Germany publishes final anti-hybrid rules guidance

  • December 11, 2024

In brief

What happened?

The German Federal Ministry of Finance published on December 9 the final decree on its interpretation of the German anti-hybrid rules, which apply generally to all expenses incurred after December 31, 2019. The decree includes some changes to the draft version, which was published in July 2023 (see our PwC Insight).

Why is it relevant?

The decree includes statements regarding the impact of foreign controlled foreign corporation (CFC) regimes on the German anti-hybrid rules, which are also relevant for the US global intangible low-tax income (GILTI) rules.

Actions to consider

Multinational companies with German subsidiaries should analyze the decree’s impact on the deductibility of expenses in Germany. Businesses also should comply with the documentation requirements for the treatment of transactions under foreign law, as required by the decree.

In detail

Background

The German anti-hybrid rules apply to expenses that give rise to (1) deduction without inclusion outcomes (D/NI) caused by a hybrid mismatch, (2) double deduction outcomes (DD), and (3) imported hybrid mismatches. Except for certain expenses that are covered by a grandfather rule, the German anti-hybrid rules generally apply to all expenses (including costs of goods sold and deemed expenses) incurred after December 31, 2019.

**WORK TO COMPLETE**
According to the text on Germany's anti-hybrid rules guidance, in what month and year was the draft version of the decree published?

**PROVIDED MATERIAL**
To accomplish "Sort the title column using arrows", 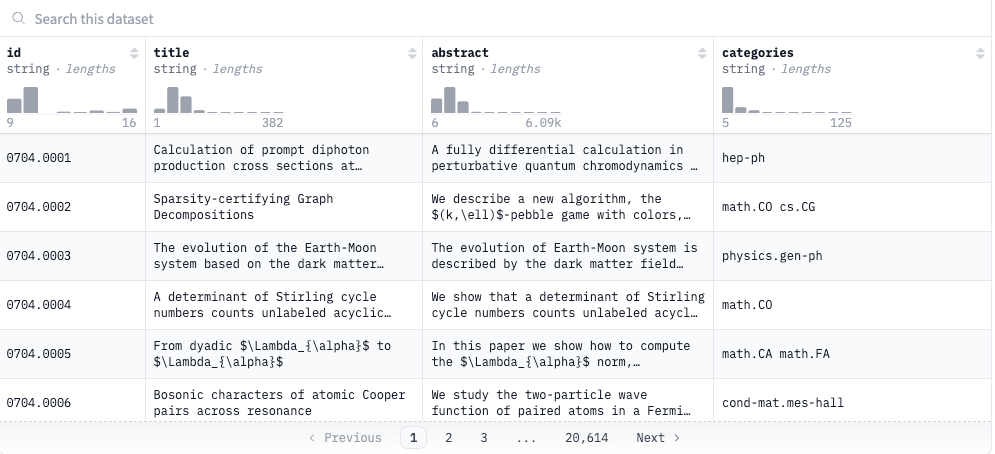I will (412, 53).
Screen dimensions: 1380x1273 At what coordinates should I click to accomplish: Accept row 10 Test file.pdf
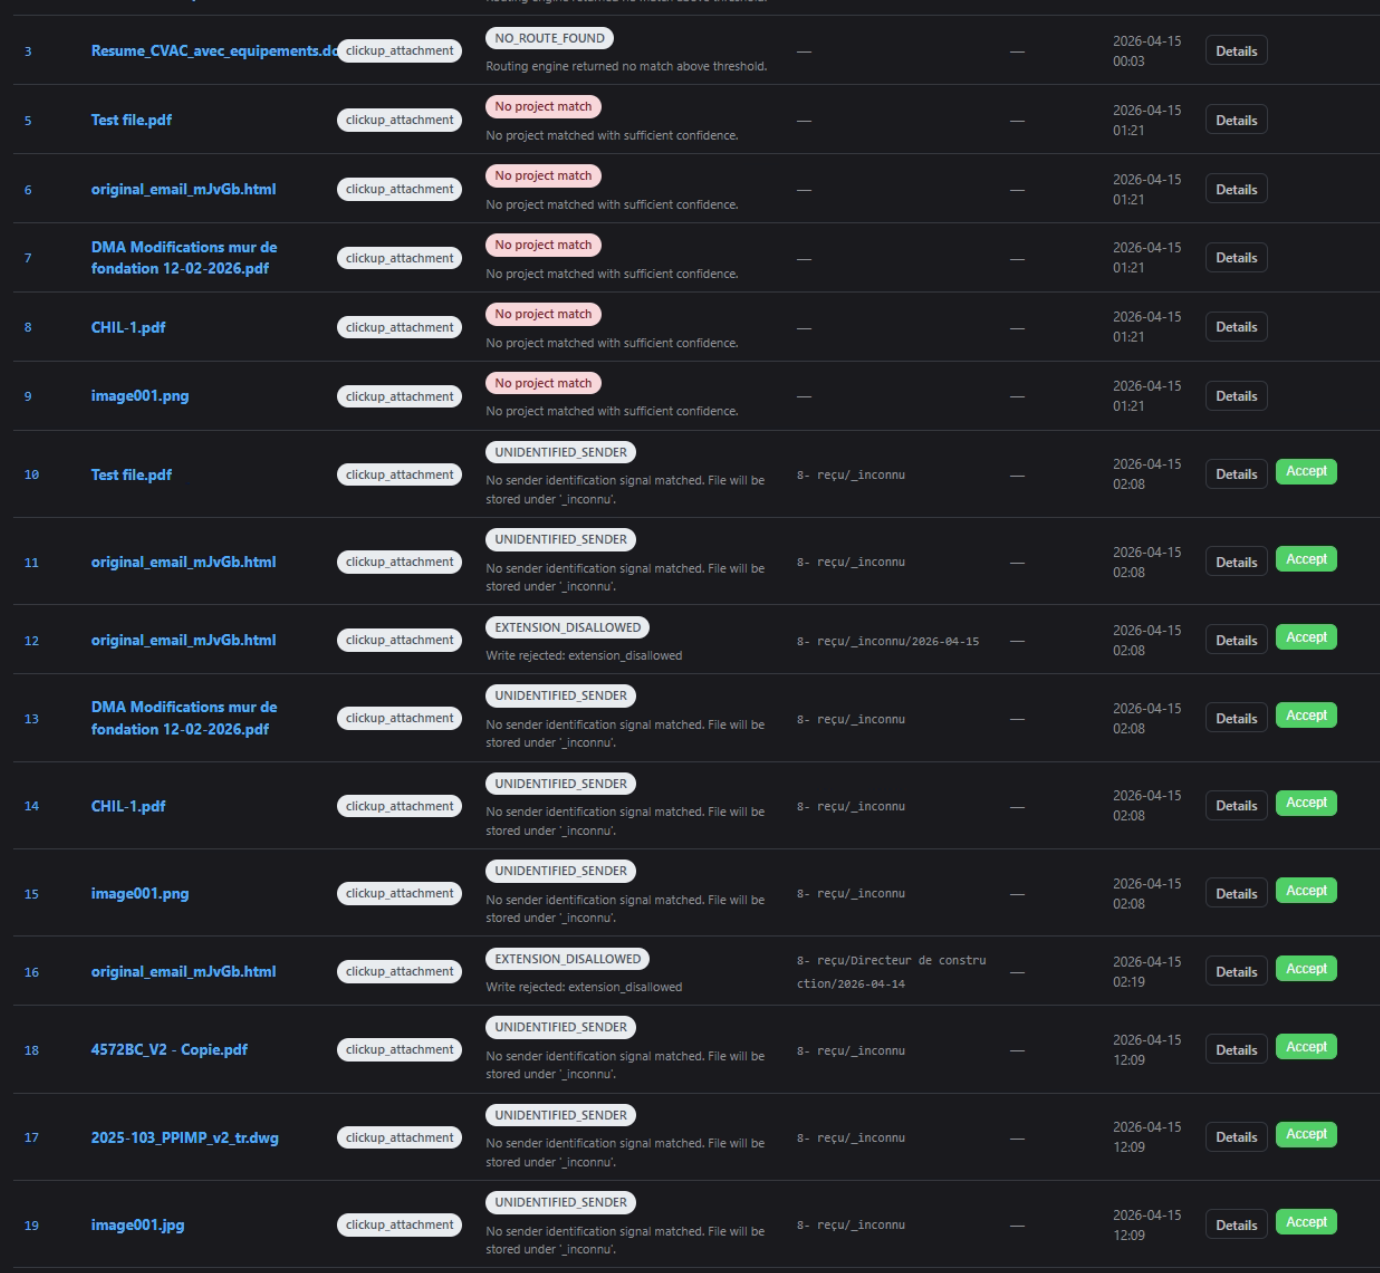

**ANSWER TO THE TASK**
July 2023